Exercise requirements
Which lines below fall between the one containing "Click the Import button" and the one containing "The height and width of the screenshot is (896, 1355)."? Repeat them exactly, counting both of those lines, and add nothing else.
(Data listing)
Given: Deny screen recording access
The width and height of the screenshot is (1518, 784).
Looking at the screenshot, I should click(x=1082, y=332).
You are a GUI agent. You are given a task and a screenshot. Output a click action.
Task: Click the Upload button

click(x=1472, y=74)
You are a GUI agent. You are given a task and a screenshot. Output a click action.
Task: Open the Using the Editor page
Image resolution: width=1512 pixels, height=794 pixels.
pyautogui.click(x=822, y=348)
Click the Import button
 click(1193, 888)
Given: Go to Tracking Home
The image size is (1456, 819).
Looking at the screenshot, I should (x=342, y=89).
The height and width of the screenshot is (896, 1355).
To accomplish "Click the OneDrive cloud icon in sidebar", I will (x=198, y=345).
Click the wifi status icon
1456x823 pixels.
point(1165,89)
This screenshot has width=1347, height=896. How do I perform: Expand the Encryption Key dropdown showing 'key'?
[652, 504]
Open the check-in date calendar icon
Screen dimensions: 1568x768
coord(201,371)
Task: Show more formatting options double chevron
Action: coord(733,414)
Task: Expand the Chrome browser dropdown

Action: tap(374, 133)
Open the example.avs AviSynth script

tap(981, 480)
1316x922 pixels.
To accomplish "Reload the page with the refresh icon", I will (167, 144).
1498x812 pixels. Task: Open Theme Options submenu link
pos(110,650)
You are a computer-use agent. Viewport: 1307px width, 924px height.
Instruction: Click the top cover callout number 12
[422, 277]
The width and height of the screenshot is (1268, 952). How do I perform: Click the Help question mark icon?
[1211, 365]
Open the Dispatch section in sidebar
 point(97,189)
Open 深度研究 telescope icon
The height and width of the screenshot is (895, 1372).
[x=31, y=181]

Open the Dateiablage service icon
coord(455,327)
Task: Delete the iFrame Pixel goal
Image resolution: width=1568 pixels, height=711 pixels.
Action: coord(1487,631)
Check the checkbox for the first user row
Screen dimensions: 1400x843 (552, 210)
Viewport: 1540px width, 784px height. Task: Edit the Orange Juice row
(End Data listing)
Answer box
Click the Import button
 click(1193, 888)
Given: Go to Tracking Home
The image size is (1456, 819).
Looking at the screenshot, I should (x=342, y=89).
The height and width of the screenshot is (896, 1355).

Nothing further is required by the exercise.